Studio album by Fates Warning
- Released: November 6, 2020
- Recorded: 2020
- Genre: Progressive metal
- Length: 72:35
- Label: Metal Blade

Fates Warning chronology
| Theories of Flight (2016) | Long Day Good Night (2020) |  |

Singles from Long Day Good Night
- "Scars" Released: August 25, 2020;

= Long Day Good Night =

Long Day Good Night is the thirteenth and final studio album by American progressive metal band Fates Warning, released on November 6, 2020. It is Fates Warning's first release on Metal Blade Records since 2004's FWX and also the first to feature guitarist Mike Abdow as a full time member, which he became in 2017 having previously been a touring only member (since 2013) and appearing as a guest on their previous album Theories of Flight in 2016.

==Background==
On February 15, 2019, it was announced that Fates Warning had re-signed to Metal Blade Records, and were planning to work on their thirteenth studio album for a 2020 release. In a December 2019 interview, bassist Joey Vera stated, "Fates Warning is not quite done writing, but pretty close. I think that the Fates record is also gonna be recording probably around January, February. I'm still very involved in both of those bands, obviously. So, for sure, a new Armored Saint record and a new Fates Warning record is on the horizon in the next 18 months, for sure." On May 13, 2020, Alder announced on his Instagram profile that his vocals for the album were finished.

On August 25, 2020, details of Fates Warning's thirteenth studio album were released, including the title, release date and track listing, and its lead single "Scars" was released on the same day.

In a May 2023 interview, Ray Alder revealed that Jim Matheos has no plans of writing any more new music for the band.

SUPPLIED MATERIAL
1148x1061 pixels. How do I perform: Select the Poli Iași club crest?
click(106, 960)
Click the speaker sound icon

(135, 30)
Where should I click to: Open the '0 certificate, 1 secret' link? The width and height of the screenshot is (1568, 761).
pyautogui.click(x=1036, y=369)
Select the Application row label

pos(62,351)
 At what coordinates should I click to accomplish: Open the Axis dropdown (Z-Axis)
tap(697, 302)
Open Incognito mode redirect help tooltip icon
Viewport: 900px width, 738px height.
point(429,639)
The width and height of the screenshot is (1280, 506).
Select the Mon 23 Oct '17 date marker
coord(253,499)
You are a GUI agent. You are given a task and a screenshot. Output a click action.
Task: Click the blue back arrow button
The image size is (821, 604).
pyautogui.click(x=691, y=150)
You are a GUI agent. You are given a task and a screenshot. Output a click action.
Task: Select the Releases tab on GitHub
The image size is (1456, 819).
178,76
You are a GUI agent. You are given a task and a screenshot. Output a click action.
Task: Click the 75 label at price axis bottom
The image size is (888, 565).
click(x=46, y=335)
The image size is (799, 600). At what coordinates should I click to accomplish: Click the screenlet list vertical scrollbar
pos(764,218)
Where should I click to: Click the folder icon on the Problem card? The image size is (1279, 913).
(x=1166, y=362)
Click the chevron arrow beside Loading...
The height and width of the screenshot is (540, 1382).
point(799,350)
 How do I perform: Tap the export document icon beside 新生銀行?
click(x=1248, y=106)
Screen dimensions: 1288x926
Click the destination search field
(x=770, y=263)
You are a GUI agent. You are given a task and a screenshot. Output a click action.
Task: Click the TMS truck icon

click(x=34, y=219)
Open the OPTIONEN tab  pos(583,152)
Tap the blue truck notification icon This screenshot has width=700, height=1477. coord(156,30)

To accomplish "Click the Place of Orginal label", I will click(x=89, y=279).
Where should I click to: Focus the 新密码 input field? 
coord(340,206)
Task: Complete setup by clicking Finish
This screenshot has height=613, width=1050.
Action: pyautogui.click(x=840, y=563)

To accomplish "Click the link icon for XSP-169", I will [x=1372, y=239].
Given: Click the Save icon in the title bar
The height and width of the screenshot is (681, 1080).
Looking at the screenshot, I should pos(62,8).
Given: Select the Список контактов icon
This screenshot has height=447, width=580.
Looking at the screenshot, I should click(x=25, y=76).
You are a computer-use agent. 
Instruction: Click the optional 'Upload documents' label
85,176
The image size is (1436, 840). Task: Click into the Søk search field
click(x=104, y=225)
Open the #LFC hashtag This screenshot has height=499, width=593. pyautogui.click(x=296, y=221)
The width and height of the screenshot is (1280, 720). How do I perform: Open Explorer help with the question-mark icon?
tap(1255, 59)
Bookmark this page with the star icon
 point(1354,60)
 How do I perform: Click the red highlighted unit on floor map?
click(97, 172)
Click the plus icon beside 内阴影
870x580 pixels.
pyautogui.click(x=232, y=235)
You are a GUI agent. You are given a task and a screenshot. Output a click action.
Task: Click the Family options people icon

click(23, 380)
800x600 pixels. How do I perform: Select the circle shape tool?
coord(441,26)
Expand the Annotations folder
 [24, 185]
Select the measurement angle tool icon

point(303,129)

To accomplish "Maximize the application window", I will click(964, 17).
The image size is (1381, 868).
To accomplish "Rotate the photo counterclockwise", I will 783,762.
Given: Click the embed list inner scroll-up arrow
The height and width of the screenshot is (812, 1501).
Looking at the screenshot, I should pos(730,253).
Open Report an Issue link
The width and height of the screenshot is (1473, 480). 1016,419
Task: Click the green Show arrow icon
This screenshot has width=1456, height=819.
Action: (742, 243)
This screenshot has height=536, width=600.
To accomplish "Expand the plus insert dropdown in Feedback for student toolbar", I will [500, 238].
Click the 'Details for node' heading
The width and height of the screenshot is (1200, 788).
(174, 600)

TO BE DONE
**1.** In the Long Day Good Night article, rewrite the passage starting at "Long Day Good Night is" and ending at "Flight in 2016.", switching "full time member" to "permanent member".
**2.** According to the Long Day Good Night article, on what date was it announced that Fates Warning had re-signed to Metal Blade Records?

WRITTEN ANSWERS
**1.**
Long Day Good Night is the thirteenth and final studio album by American progressive metal band Fates Warning, released on November 6, 2020. It is Fates Warning's first release on Metal Blade Records since 2004's FWX and also the first to feature guitarist Mike Abdow as a permanent member, which he became in 2017 having previously been a touring only member (since 2013) and appearing as a guest on their previous album Theories of Flight in 2016.

**2.** February 15, 2019